_Task_
Please reproduce the material below word for word, starting at its first line and ending with the line that contains "center [279, 1082].".
● ● ● ● ● ● ●
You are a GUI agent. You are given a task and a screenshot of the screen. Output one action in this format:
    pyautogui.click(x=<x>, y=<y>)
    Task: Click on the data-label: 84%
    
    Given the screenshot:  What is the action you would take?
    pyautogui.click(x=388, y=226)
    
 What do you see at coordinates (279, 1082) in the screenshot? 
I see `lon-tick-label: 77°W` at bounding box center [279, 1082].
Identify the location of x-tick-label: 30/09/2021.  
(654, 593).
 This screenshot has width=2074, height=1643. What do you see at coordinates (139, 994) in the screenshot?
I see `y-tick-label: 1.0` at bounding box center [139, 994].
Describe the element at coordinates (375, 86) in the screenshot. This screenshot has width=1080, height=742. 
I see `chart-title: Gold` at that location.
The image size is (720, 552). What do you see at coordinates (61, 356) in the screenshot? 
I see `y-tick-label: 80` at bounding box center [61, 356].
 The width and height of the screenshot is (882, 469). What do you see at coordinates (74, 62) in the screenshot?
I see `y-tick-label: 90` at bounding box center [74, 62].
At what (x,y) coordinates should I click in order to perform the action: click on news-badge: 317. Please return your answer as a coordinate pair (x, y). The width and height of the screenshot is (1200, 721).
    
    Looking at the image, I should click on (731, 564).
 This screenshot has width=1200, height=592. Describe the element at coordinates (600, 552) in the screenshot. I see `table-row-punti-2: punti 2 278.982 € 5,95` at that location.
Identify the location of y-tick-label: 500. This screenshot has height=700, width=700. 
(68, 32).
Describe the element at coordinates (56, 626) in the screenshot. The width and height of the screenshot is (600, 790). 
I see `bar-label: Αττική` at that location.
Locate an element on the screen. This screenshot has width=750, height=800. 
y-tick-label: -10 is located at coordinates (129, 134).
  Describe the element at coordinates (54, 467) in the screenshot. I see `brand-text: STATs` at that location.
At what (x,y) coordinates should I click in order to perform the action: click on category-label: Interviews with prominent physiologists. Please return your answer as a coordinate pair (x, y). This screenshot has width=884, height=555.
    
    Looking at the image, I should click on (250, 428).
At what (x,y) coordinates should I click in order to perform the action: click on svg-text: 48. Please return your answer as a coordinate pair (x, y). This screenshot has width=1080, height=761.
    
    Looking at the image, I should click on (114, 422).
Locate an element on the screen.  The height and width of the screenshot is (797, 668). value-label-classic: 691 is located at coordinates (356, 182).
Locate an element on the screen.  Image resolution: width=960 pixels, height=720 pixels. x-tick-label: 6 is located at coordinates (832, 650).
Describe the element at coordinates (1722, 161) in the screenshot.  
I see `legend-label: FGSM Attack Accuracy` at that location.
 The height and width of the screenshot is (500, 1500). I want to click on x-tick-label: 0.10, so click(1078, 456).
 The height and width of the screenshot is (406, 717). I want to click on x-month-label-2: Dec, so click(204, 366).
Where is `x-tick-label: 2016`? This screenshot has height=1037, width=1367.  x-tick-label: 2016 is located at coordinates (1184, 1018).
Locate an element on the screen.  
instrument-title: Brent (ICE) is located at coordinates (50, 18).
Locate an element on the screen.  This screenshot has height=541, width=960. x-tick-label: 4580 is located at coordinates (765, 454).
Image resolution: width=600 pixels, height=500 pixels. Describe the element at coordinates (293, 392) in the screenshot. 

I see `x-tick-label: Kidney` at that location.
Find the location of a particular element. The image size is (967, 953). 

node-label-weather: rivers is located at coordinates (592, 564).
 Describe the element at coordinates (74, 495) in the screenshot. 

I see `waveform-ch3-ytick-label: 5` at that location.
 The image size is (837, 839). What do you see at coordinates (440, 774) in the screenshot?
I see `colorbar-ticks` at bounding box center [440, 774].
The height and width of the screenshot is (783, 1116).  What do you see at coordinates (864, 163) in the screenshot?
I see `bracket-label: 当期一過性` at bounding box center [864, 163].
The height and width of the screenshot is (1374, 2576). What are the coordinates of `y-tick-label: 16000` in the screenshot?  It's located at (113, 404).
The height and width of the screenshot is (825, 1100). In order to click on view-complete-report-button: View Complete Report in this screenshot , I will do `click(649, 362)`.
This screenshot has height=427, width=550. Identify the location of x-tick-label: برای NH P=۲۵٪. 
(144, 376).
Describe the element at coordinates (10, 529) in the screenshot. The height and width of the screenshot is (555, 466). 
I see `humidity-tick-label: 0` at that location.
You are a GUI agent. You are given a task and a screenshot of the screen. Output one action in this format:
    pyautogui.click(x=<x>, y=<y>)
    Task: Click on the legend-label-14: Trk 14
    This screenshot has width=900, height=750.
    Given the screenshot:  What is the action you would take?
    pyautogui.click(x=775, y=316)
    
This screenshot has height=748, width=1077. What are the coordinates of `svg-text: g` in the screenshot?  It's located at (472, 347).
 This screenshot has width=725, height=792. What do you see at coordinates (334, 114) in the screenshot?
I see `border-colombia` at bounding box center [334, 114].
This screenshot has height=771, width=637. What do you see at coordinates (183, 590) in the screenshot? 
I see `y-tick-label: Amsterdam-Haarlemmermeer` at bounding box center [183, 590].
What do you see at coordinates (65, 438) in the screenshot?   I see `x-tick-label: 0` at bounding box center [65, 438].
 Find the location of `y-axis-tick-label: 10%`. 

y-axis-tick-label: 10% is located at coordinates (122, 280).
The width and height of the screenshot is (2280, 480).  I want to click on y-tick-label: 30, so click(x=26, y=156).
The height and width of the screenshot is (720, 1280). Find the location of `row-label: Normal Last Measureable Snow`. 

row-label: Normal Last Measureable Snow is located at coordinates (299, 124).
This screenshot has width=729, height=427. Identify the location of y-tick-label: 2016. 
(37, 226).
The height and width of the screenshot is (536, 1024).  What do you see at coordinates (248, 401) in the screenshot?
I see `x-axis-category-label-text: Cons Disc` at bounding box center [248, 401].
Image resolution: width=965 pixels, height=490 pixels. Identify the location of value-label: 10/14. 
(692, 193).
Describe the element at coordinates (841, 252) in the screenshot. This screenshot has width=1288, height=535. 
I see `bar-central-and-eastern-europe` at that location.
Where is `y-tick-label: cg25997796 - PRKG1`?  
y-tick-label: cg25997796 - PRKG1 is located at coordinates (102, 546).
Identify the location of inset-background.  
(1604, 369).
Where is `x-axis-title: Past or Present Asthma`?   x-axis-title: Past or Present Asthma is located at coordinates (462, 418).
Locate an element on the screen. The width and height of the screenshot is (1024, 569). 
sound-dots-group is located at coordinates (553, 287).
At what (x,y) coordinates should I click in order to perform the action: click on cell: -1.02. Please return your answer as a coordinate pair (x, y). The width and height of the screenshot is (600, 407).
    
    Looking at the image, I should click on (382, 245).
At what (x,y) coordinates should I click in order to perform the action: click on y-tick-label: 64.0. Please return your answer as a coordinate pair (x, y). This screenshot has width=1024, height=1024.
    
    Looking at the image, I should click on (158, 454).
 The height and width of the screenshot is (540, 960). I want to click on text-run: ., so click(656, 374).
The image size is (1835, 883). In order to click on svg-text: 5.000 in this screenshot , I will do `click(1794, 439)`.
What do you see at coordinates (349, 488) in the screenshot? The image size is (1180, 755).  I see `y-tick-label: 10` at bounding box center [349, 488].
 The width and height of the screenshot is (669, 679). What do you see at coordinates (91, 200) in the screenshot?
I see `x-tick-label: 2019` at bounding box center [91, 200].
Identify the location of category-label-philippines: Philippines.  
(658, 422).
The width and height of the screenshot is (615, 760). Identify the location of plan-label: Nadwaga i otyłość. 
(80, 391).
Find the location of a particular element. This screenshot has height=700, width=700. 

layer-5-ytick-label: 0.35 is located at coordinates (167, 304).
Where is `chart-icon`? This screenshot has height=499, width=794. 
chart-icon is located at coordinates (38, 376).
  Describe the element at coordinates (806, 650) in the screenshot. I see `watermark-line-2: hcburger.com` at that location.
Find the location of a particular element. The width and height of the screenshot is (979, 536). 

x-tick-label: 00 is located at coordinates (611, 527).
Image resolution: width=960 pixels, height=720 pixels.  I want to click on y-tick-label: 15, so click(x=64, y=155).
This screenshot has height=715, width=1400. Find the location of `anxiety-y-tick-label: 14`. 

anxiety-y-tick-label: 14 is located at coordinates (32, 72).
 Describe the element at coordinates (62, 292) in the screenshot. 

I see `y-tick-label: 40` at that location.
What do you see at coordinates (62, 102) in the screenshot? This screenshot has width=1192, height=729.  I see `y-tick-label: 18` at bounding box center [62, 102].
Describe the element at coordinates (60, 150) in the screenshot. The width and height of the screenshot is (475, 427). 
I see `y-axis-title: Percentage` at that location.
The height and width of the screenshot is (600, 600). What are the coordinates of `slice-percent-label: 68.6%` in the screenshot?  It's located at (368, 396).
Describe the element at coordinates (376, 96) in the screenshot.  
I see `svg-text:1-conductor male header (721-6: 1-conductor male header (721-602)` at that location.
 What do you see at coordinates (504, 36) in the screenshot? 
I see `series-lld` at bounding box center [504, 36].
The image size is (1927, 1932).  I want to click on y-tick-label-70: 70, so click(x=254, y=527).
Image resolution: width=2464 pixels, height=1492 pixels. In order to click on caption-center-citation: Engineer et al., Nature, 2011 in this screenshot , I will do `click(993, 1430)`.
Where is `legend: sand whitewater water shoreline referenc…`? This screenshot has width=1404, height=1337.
● ● ● ● ● ● ●
_Result of this exercise_
You are a GUI agent. You are given a task and a screenshot of the screen. Output one action in this format:
    pyautogui.click(x=<x>, y=<y>)
    Task: Click on the data-label: 84%
    
    Given the screenshot:  What is the action you would take?
    pyautogui.click(x=388, y=226)
    
 What do you see at coordinates (279, 1082) in the screenshot? 
I see `lon-tick-label: 77°W` at bounding box center [279, 1082].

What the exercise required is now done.